Según el texto de la página, ¿qué tipos de expertos improvisados se juntan en las redes sociales? Enuméralos todos.
─── Texto de la página ───
Tenemos que hablar de Renée. Porque es muy importante que todos opinemos sobre lo que se ha hecho en la cara. O lo que se ha dejado de hacer. O lo que debería haber hecho. Las redes sociales son un sorprendente foro de intercambio de opiniones donde se juntan improvisados gestores de pandemias, ingenieros aeronáuticos, abogados laboralistas, teóricos de macroeconomía y cirujanos plásticos. Todos tienen algo que decir y Renée tiene que darse por enterada, porque ya le vale: tendría que haber consultado antes.
O no.
En realidad es la teoría de la aguja hipodérmica en su sentido más perverso. A los medios digitales les importa un carajo la carrera profesional de un artista, tampoco si su imagen ha cambiado a mejor o a peor: lo único que les importa es engordar su número de visitas y, por tanto, incrementar sus beneficios publicitarios. Las estrellas del cine, de la música o del deporte, son víctimas que lanzan al público para que la desollen, devoren su carne hasta el tuétano y expriman toda su sangre en una orgía carroñera que parece no tener fin. Hoy es Renée, mañana será cualquier otra que haya modificado su imagen en un quirófano, haya engordado cinco kilos, haya seguido una estricta dieta o haya cometido el imperdonable pecado de hacerse unas fotos íntimas para enviárselas a su pareja.
Lo terrible de todo esto es la justificación moral implícita en la que se sostienen estos medios chupópteros y todos aquellos que los consumen: una vez que los artistas -sobre todo las artistas- han prestado sus cuerpos al arte (vestidos o desnudos, eso da igual), ya no les pertenecen más y tienen (¿tenemos?) el derecho de opinar, de criticar y de exigir.
Hoy tenemos que hablar de Renée. Ayer de Jennifer. ¿Y mañana? Ya nos lanzarán otro trozo de carne.
─── Registros proporcionados ───
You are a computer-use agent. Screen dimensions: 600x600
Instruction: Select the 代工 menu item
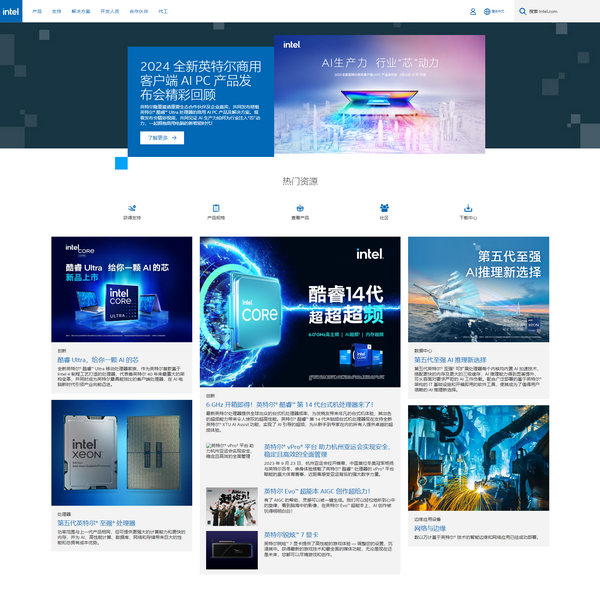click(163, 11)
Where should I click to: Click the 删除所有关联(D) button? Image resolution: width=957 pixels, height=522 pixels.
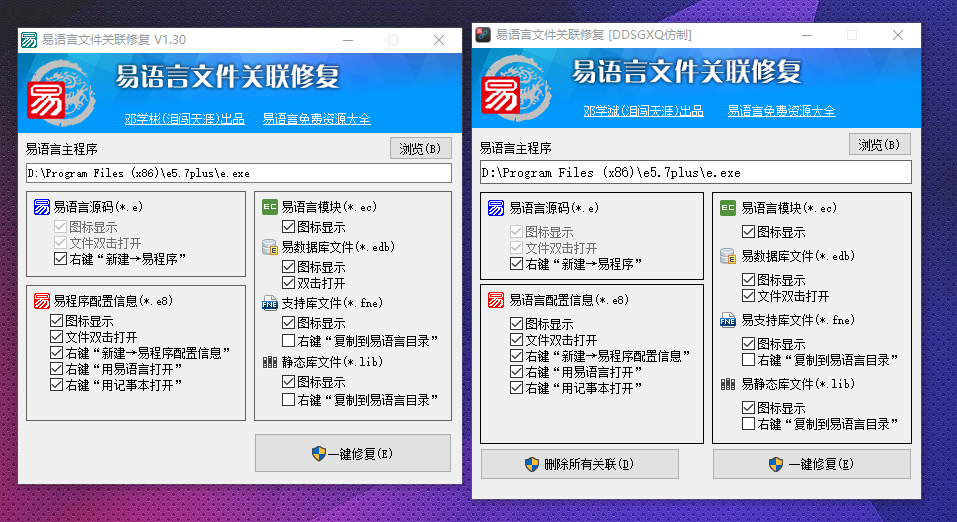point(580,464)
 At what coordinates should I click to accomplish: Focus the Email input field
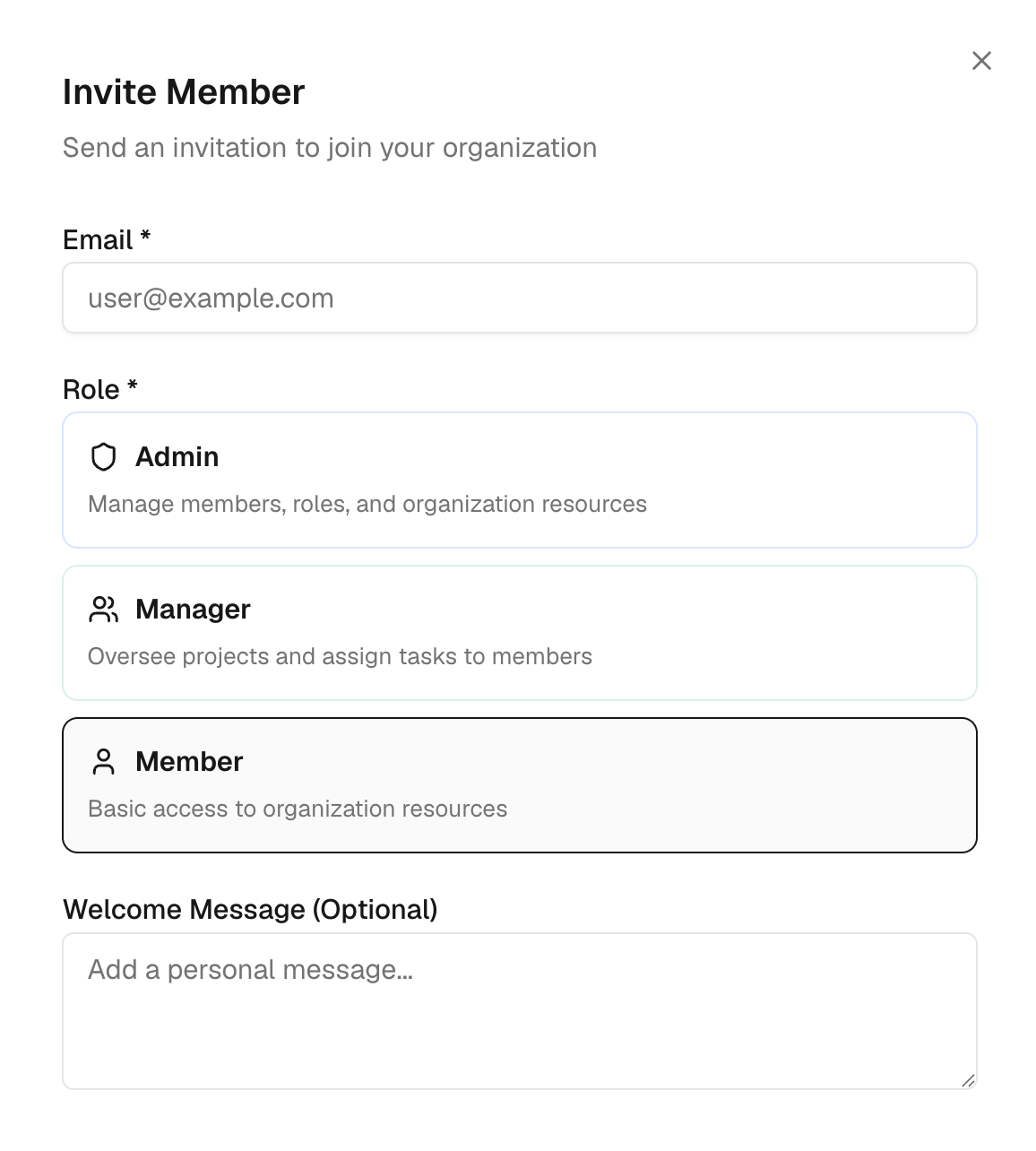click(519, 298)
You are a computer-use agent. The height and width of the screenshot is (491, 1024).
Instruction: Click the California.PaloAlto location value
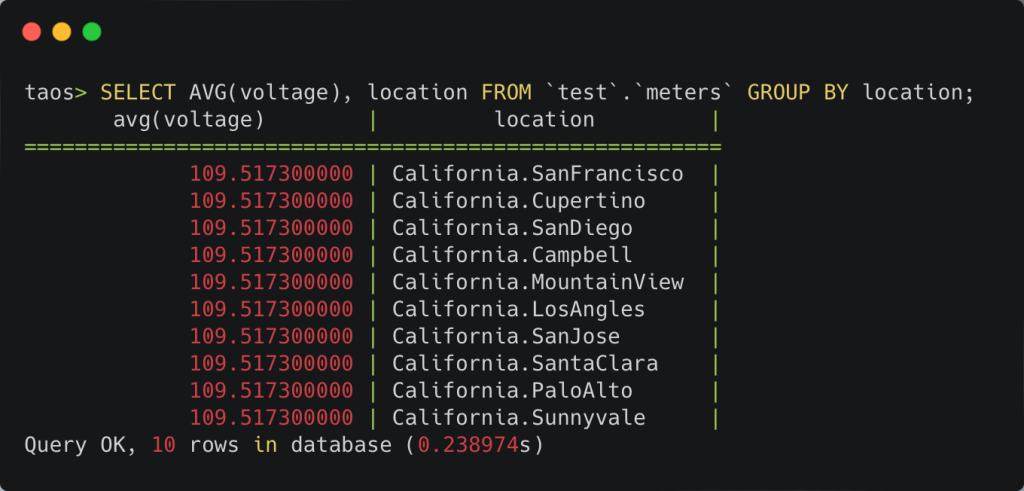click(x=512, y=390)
───
Respuesta:
- gestores de pandemias
- ingenieros aeronáuticos
- abogados laboralistas
- teóricos de macroeconomía
- cirujanos plásticos